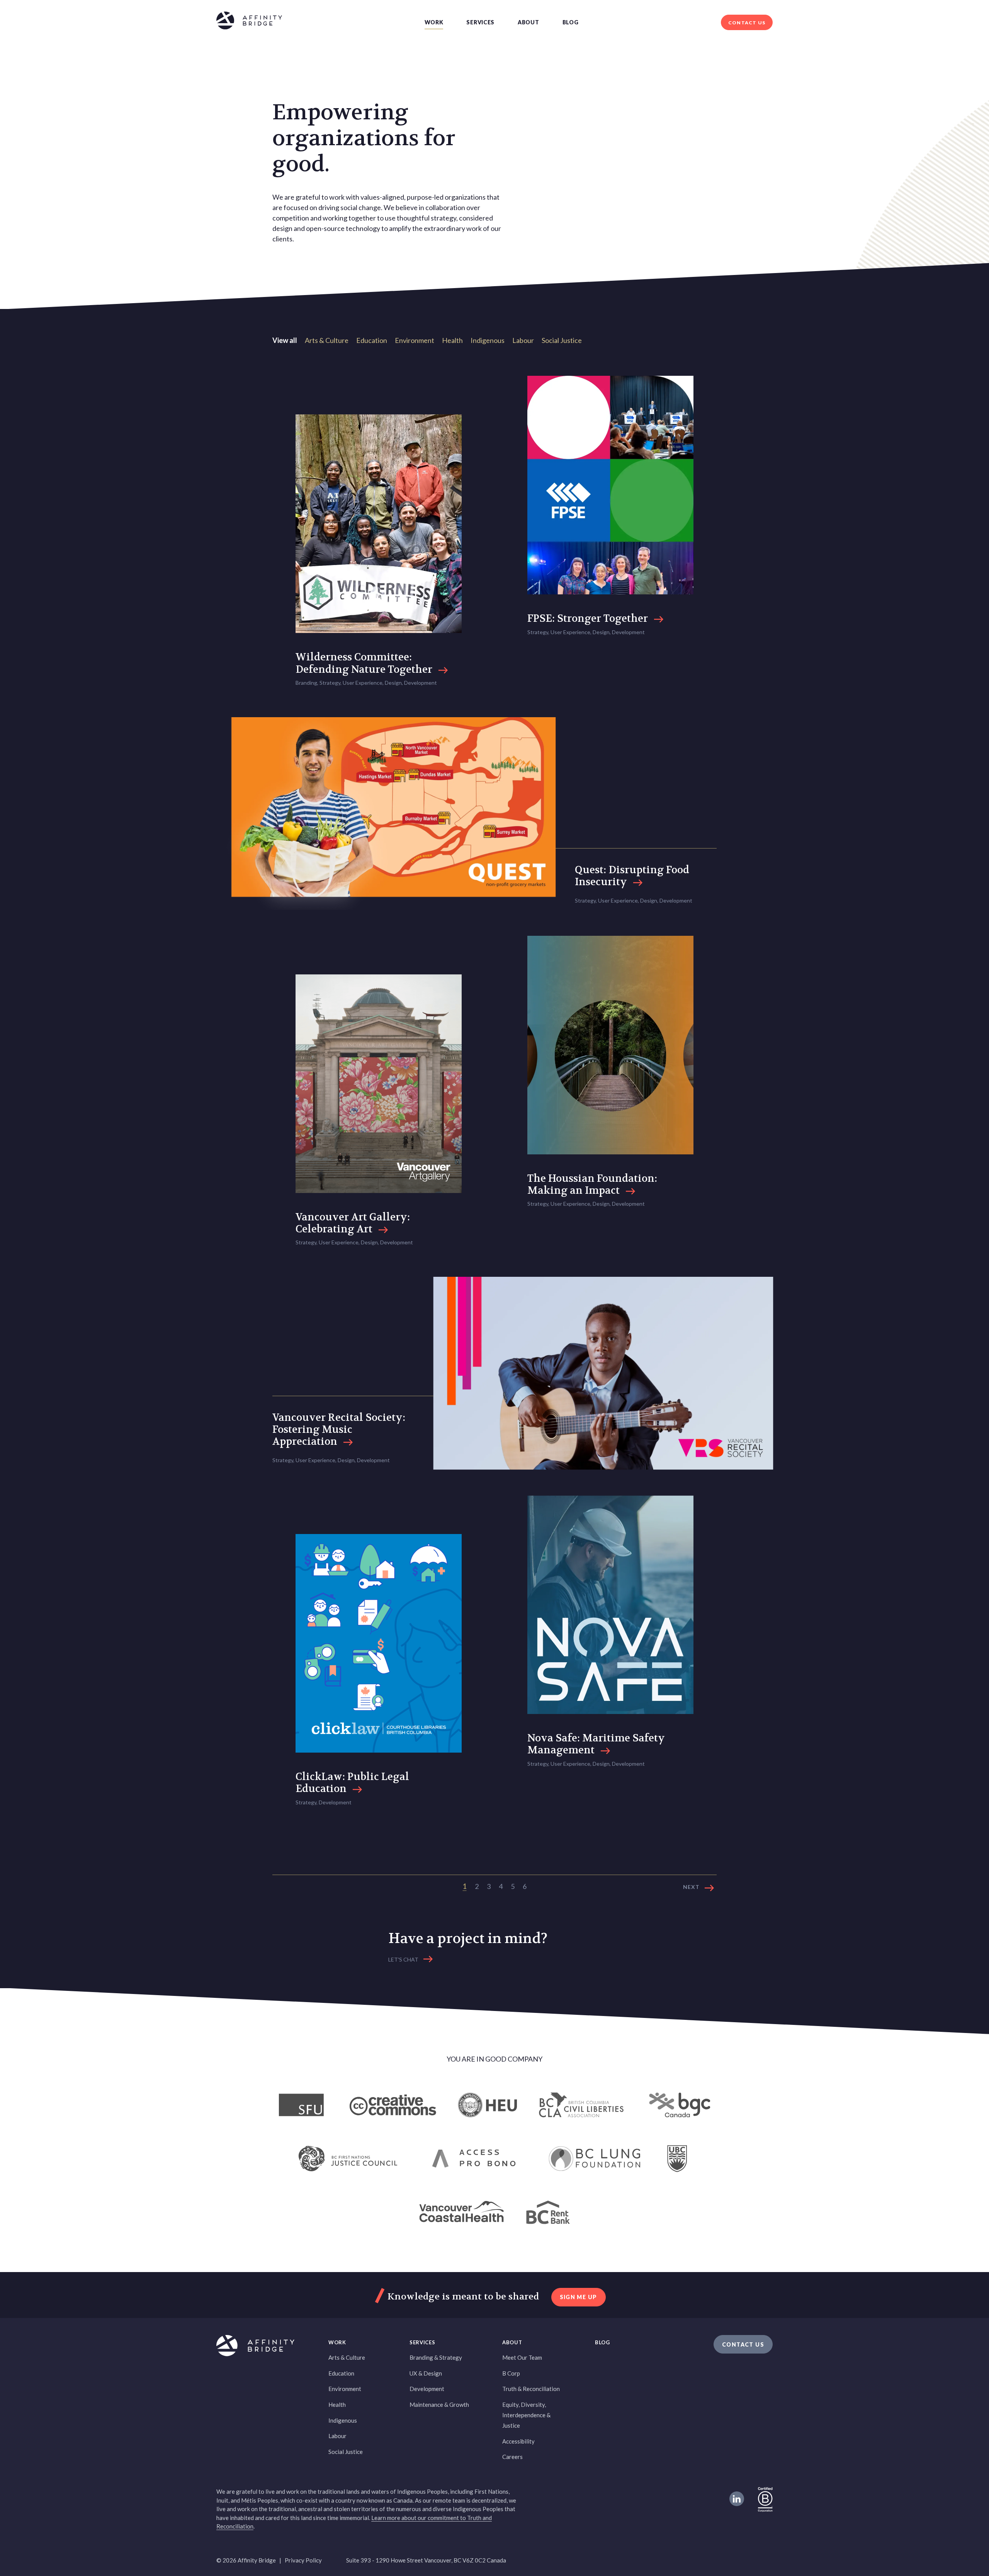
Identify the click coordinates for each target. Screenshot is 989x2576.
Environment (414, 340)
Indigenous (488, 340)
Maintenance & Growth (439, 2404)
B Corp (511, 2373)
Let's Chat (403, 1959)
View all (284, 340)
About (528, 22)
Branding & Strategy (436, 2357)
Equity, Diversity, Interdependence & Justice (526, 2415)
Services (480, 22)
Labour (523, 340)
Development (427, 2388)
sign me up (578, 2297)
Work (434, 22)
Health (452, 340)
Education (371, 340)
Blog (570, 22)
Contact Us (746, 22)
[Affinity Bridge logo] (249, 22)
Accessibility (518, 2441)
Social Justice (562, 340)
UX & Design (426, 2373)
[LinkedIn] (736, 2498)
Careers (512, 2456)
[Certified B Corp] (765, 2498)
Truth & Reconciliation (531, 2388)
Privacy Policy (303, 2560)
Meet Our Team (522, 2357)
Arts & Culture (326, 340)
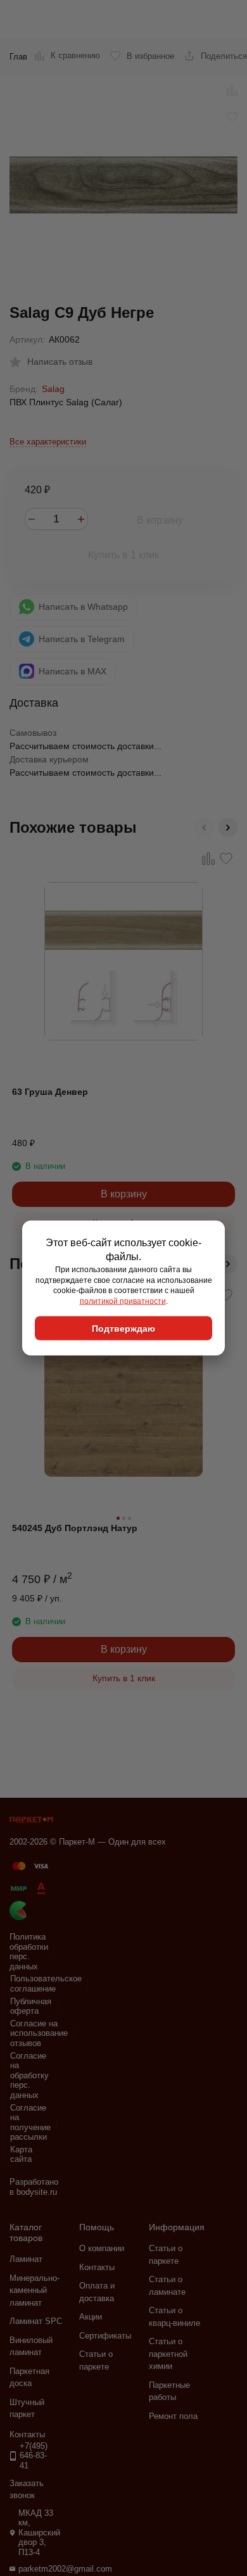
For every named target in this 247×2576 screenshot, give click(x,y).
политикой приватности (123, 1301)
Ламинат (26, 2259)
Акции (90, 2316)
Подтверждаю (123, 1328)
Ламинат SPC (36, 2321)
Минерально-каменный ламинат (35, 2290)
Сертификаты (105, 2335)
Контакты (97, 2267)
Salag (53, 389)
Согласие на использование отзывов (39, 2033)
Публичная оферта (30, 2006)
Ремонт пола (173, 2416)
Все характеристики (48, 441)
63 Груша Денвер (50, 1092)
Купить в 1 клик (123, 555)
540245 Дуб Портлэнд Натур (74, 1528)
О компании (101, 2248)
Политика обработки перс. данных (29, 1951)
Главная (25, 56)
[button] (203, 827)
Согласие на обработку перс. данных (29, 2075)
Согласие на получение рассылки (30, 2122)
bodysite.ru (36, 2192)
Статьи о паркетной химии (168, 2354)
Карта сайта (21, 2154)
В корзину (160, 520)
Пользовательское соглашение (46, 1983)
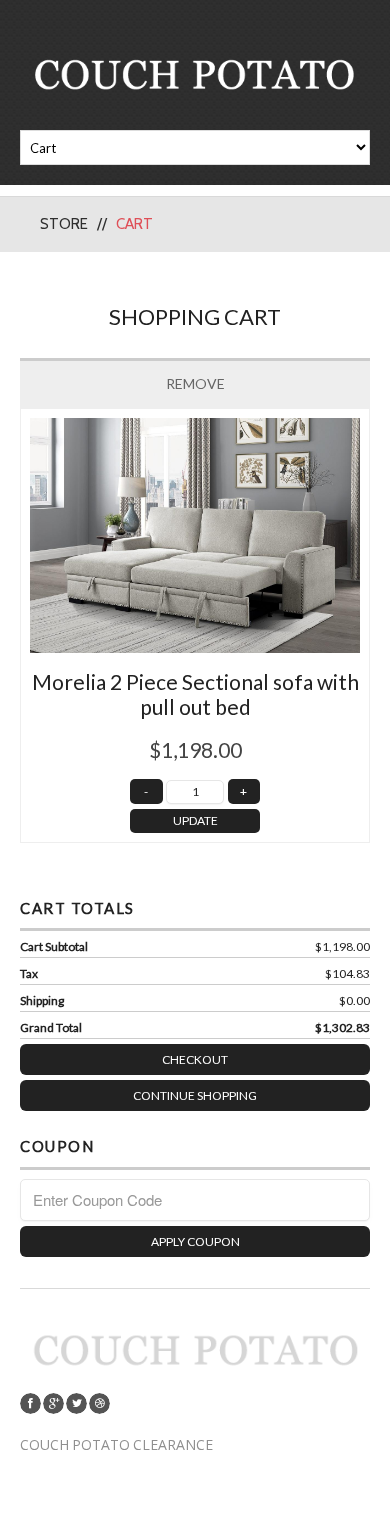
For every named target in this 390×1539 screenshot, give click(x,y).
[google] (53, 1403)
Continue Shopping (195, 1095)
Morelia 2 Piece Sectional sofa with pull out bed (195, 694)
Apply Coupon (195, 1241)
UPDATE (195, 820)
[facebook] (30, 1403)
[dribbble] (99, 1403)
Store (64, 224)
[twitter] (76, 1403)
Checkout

# # # #

◆ **Problem to solve**:
Go through the listing above and write it all out exactly, leaving out any picture.

◆ **Task result**:
Identify the click coordinates for each target. Screenshot is 989x2576.
Environment (414, 340)
Indigenous (488, 340)
Maintenance & Growth (439, 2404)
B Corp (511, 2373)
Let's Chat (403, 1959)
View all (284, 340)
About (528, 22)
Branding & Strategy (436, 2357)
Equity, Diversity, Interdependence & Justice (526, 2415)
Services (480, 22)
Labour (523, 340)
Development (427, 2388)
sign me up (578, 2297)
Work (434, 22)
Health (452, 340)
Education (371, 340)
Blog (570, 22)
Contact Us (746, 22)
[Affinity Bridge logo] (249, 22)
Accessibility (518, 2441)
Social Justice (562, 340)
UX & Design (426, 2373)
[LinkedIn] (736, 2498)
Careers (512, 2456)
[Certified B Corp] (765, 2498)
Truth & Reconciliation (531, 2388)
Privacy Policy (303, 2560)
Meet Our Team (522, 2357)
Arts & Culture (326, 340)
For every named target in this 247×2576 screenshot, give click(x,y).
политикой приватности (123, 1301)
Ламинат (26, 2259)
Акции (90, 2316)
Подтверждаю (123, 1328)
Ламинат SPC (36, 2321)
Минерально-каменный ламинат (35, 2290)
Сертификаты (105, 2335)
Контакты (97, 2267)
Salag (53, 389)
Согласие на использование отзывов (39, 2033)
Публичная оферта (30, 2006)
Ремонт пола (173, 2416)
Все характеристики (48, 441)
63 Груша Денвер (50, 1092)
Купить в 1 клик (123, 555)
540245 Дуб Портлэнд Натур (74, 1528)
О компании (101, 2248)
Политика обработки перс. данных (29, 1951)
Главная (25, 56)
[button] (203, 827)
Согласие на обработку перс. данных (29, 2075)
Согласие на получение рассылки (30, 2122)
bodysite.ru (36, 2192)
Статьи о паркетной химии (168, 2354)
Карта сайта (21, 2154)
В корзину (160, 520)
Пользовательское соглашение (46, 1983)
For every named target in this 390×1539 screenshot, give click(x,y).
[google] (53, 1403)
Continue Shopping (195, 1095)
Morelia 2 Piece Sectional sofa with pull out bed (195, 694)
Apply Coupon (195, 1241)
UPDATE (195, 820)
[facebook] (30, 1403)
[dribbble] (99, 1403)
Store (64, 224)
[twitter] (76, 1403)
Checkout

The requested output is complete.